Failed: end of filezone - loading from master - failed: end of file

tmiland · March 8, 2021, 12:51pm

Hello,

i get this error on new server creation:

zone subdomain.domain.com/IN: loading from master file /var/lib/bind/subdomain.domain.com.hosts failed: end of file

The issue is that a new line is added to the zone file…
If i delete the new line at the end of the file and restart bind, everything is okay.

What can the cause of this be?

Joe · March 9, 2021, 2:07am

Did you modify the Server Template for zone records?

tmiland · March 9, 2021, 9:00am

Only changed some of the settings.

BIND DNS records for new domains is set to No additional records.

Joe · March 9, 2021, 8:08pm

Is it just one domain? i.e. are other zones working fine? Was it imported or migrated? I’m pretty much out of ideas, as I’ve never seen this happen.

tmiland · March 9, 2021, 8:28pm

This was a new virtual server. No errors on other zones.

Tried to create another one with options:

[Setup DNS zone?]

No other options.

Additional feature options
- Slave zone master DNS servers [IP to master]

No errors on webmin → servers → BIND DNS Server → Check BIND Config.

The server which got the error was setup with DNS, Nginx, Postgres and MySQL.

So, seems I’m not able to reproduce the problem. I’m a bit puzzled…

Joe · March 9, 2021, 8:33pm

Oh…I bet I know what’s happening. How much memory do you have?

Check the kernel log for out of memory errors. I bet you have one (or more). I’d almost be willing to bet this is the OOM killer biting you.

tmiland · March 9, 2021, 8:47pm

I have seen a few of those, so yes that could be what’s happening.

There’s 4GiB Real memory and 8GiB virtual.

Is it okay to use “OOMScoreAdjust” in the systemd service for webmin?

Or are there any other options besides increasing the memory/cost?

Joe · March 9, 2021, 8:49pm

If you’ve seen OOM killer events, that’s definitely what’s happening, and it’s disastrous. You can’t run a production server that randomly kills processes.

This should be plenty. You must have something leaking memory, or it’s a very heavily loaded server with tons of services.
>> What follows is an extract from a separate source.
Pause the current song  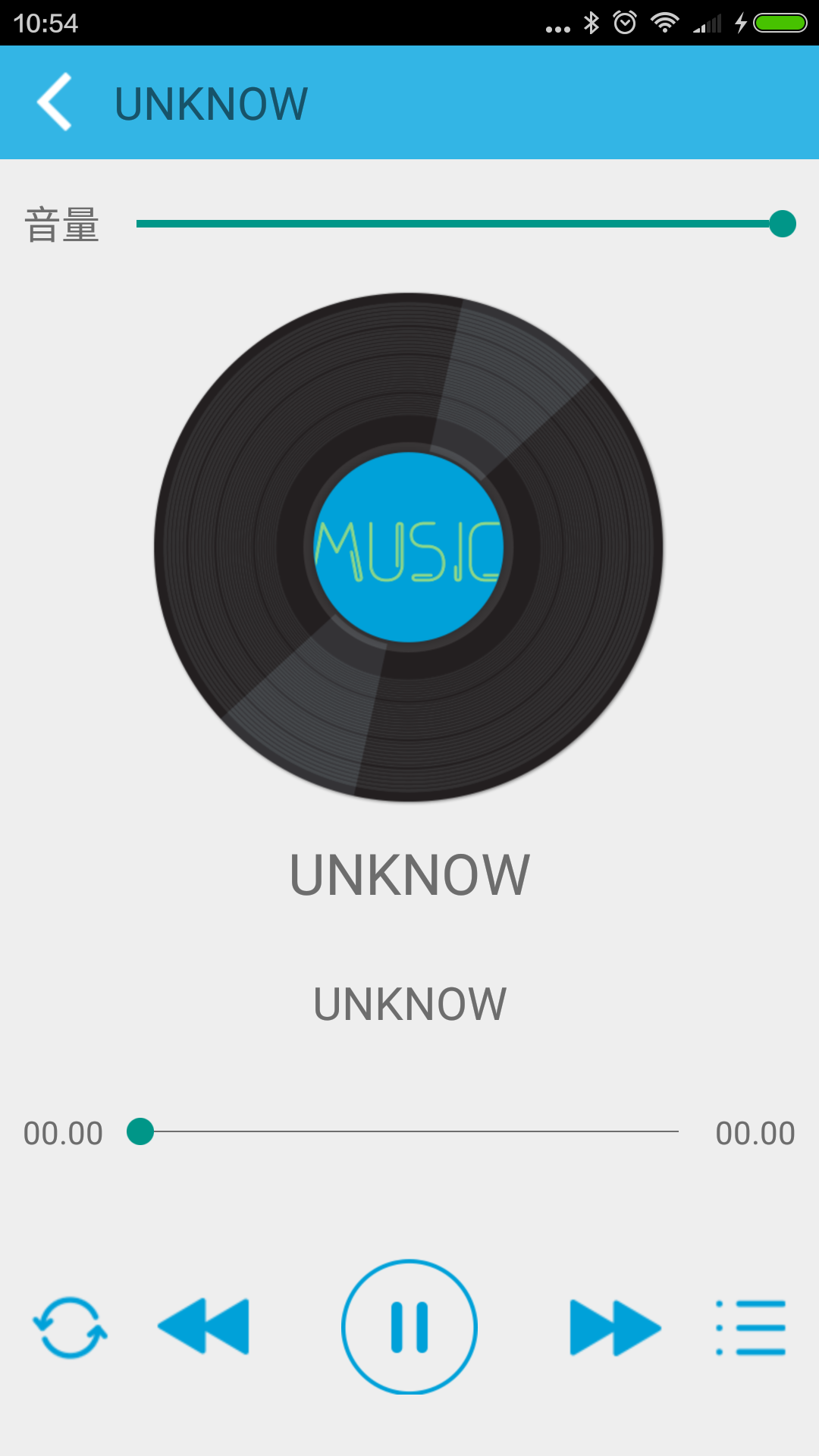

tmiland · March 9, 2021, 8:54pm

Well, the OOM Killer overly aggressive, that’s all i know.

Memory is around 40%, virtual 17% at the moment, so i cannot say it’s heavily loaded.

Joe · March 9, 2021, 9:07pm

Is this an OpenVZ or Virtuozzo instance?

If it is not (e.g. it’s physical hardware or VM running under KVM or Xen), it isn’t possible for it to be overly aggressive. It only kills processes when it’s literally out of memory. At that point it has no choice. Something literally must be killed.
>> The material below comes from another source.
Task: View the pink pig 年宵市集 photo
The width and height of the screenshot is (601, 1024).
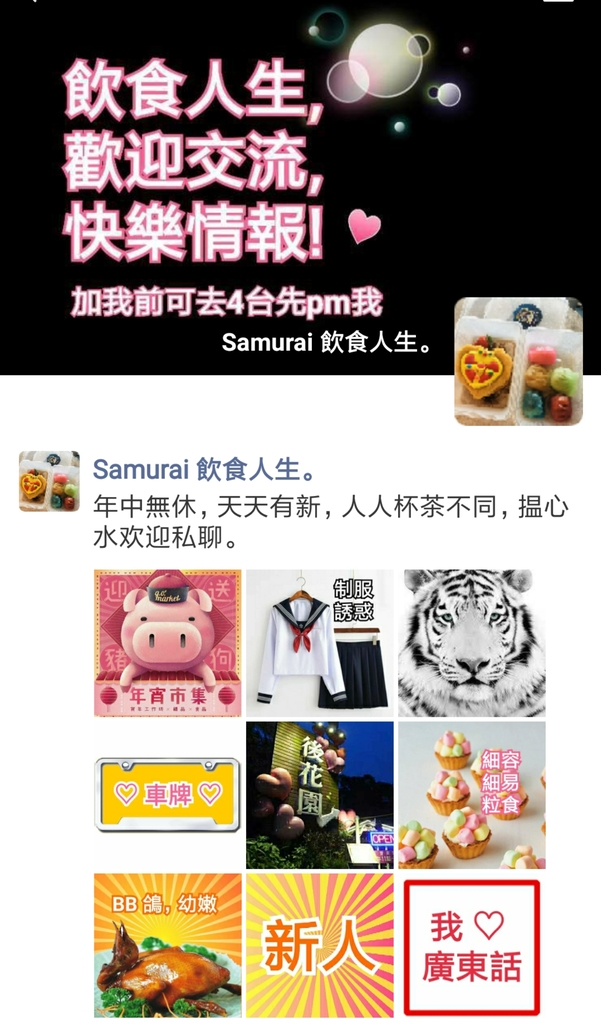Action: click(x=168, y=643)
OOMScoreAdjust should never come into play. You need to fix it so processes aren’t being randomly killed. But, if you can’t do that, I guess you can make your least important processes first on the chopping block.

But, figure out what’s taking up your memory and fix it. Running out of memory is a disaster to be avoided at any cost. You must reduce your usage or increase available memory (or choose a host that doesn’t use OpenVZ or Virtuozzo and oversell memory, which causes random memory errors no matter how much memory it claims you have).

tmiland · March 9, 2021, 9:13pm

It’s a DigitalOcean droplet.

It has been a common problem for a long time now, that i have to manually restart webmin, usermin, csf and lfd on several (at least 4) droplets.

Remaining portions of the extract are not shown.